Faisal Mekdad: if Cameron and Hague think weapons can force Assad’s departure, they are stupid’

The Independent has published an interview with Syrian Deputy Foreign Minister Faisal Mekdad. Below are excerpts of the interview

Syria is convinced the US cannot control the rebel groups it is arming and will be unable to get them to declare a ceasefire that would be central to any successful peace talks, says the country’s Deputy Foreign Minister. This puts a further obstacle in the way of negotiations in Geneva proposed by the US and Russia which seem the best chance of ending the Syrian civil war. It now appears they will either not take place, or if they do, they will achieve nothing.

 

Faisal Mekdad says in an interview with The Independent in Damascus that the Americans “provide arms and money but they have absolutely no control. Nobody will listen. The US has been trying to unify this opposition for two years and you can see the results: more disintegration.” Mr Mekdad has been at the centre of Syrian foreign policy at a time when the country has been progressively isolated, while still managing to retain crucial allies.

 

Mr Mekdad looks more confident and relaxed than he did six months ago, probably reflecting a Syrian government belief that it has survived the worst of the crisis. A dapper, fast-talking man, Mr Mekdad comes from Daraa in southern Syria where the uprising began two years ago.

 

Mr Mekdad says events have been moving in the Syrian government’s favour throughout the first half of the year. Its forces are on the offensive, having won a crucial battle at Qusayr outside Homs near the Lebanese border, and he stresses that the opposition should take heed. “It will send a clear message to armed groups, saying: ‘The Syrian army is coming for you,’” he says.

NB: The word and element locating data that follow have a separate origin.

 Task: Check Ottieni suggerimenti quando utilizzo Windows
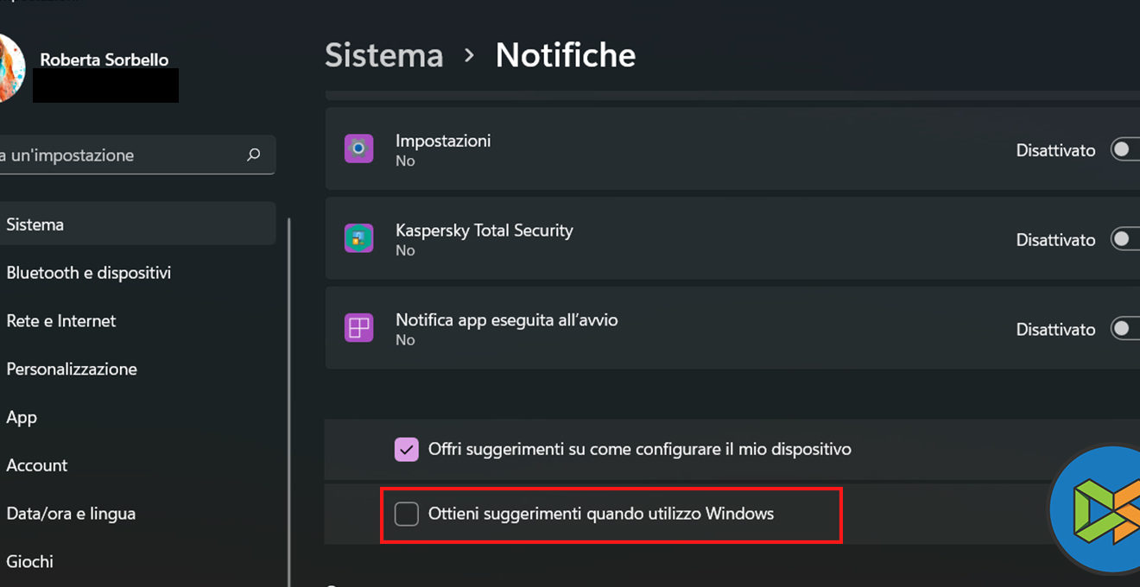407,514
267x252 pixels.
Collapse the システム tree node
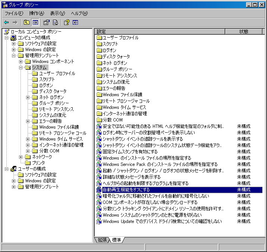point(21,67)
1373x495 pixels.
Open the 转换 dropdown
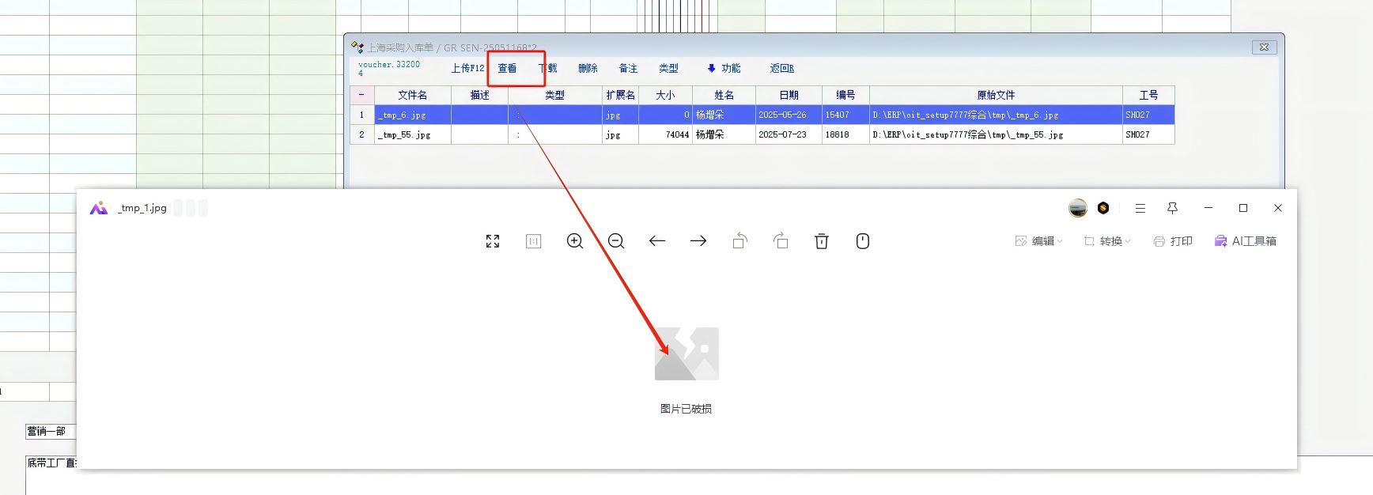1107,241
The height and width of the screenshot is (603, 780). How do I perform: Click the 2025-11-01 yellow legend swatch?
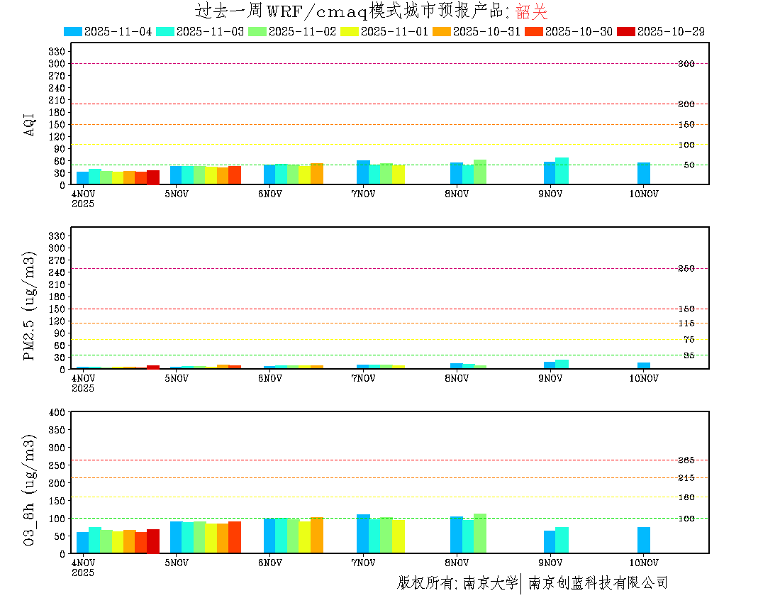coord(350,31)
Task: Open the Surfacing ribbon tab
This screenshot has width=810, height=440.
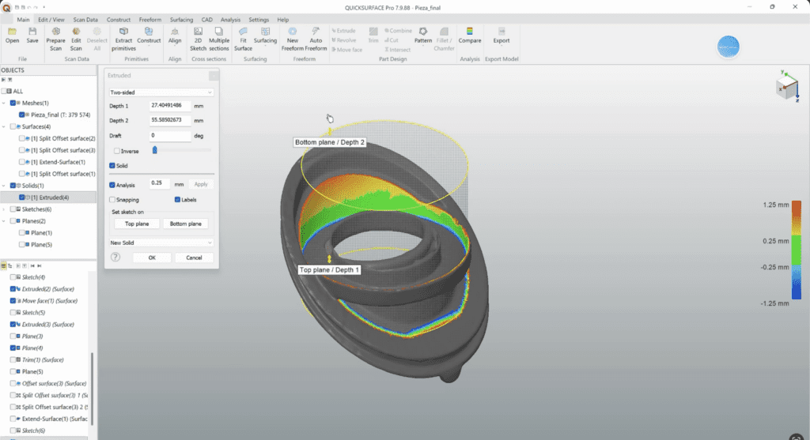Action: click(181, 19)
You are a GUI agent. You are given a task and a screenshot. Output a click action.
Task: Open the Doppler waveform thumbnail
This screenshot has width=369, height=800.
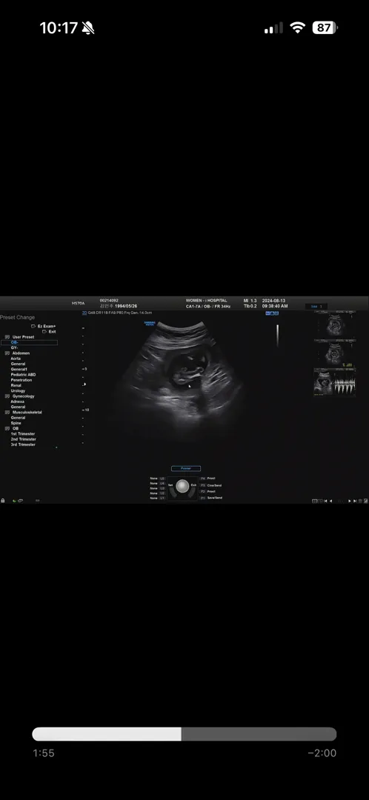pos(335,382)
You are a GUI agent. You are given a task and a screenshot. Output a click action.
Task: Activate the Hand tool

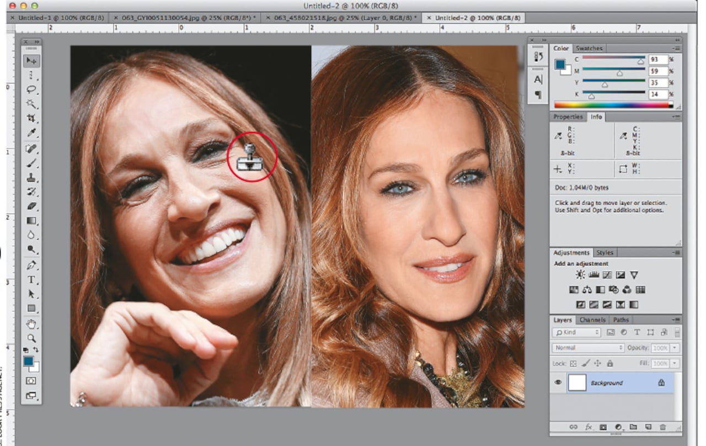pyautogui.click(x=31, y=323)
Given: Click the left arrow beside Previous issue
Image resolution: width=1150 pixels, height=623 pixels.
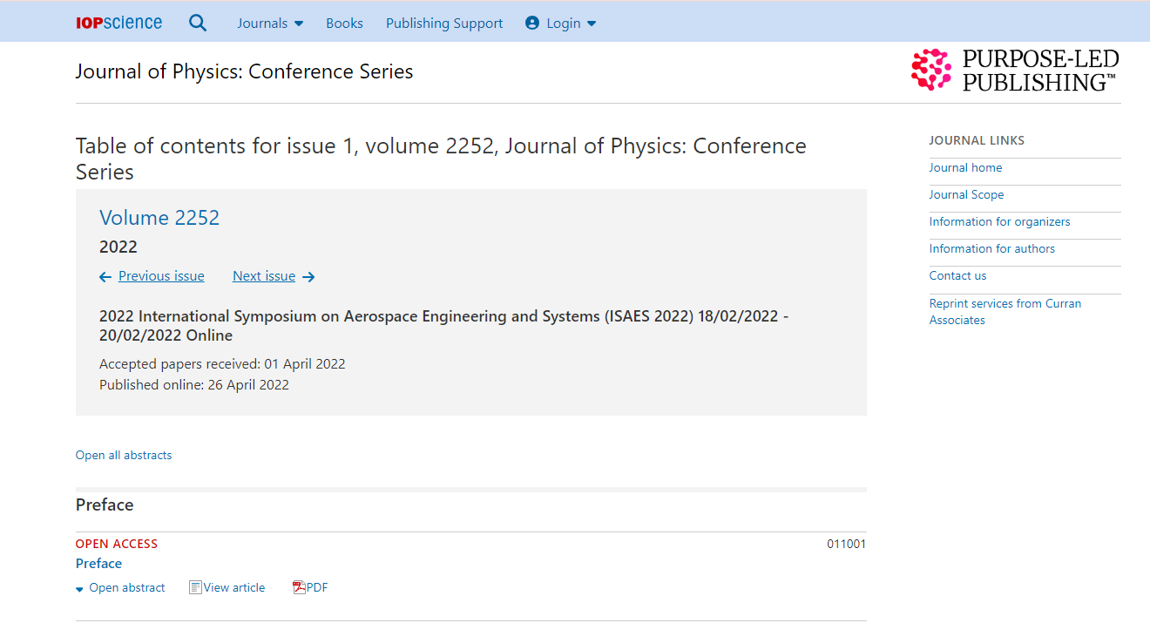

At the end of the interview Mr Mekdad commented that six months earlier Damascus had been resounding with the sound of artillery fire while now it is much quieter. In reality, this is not quite true and there is the constant boom of outgoing artillery and the occasional sharper crack of incoming fire from rebel mortars.

 

Mr Mekdad does not look overly concerned by the postponement of the Geneva II peace conference, saying that Syria had always been ready and willing to attend without preconditions. But he goes out of his way to refute the idea that, if the US and its allies could make the rebels a bit stronger on the battlefield, “they can force the government to give more concessions. This is completely wrong,” he says.

 

This is the argument of David Cameron and William Hague, who claim arming the rebels would tilt the balance of the war in their favour forcing Mr Assad to negotiate his own departure. “I think they are stupid,” says Mr Mekdad. “I think they are absolutely mistaken. More arms means more killing.”

 

Mr Mekdad denies that Iran has a single soldier or member of the Iranian Revolutionary Guard Corps in Syria, but adds that the Iranians are generous with economic and financial assistance.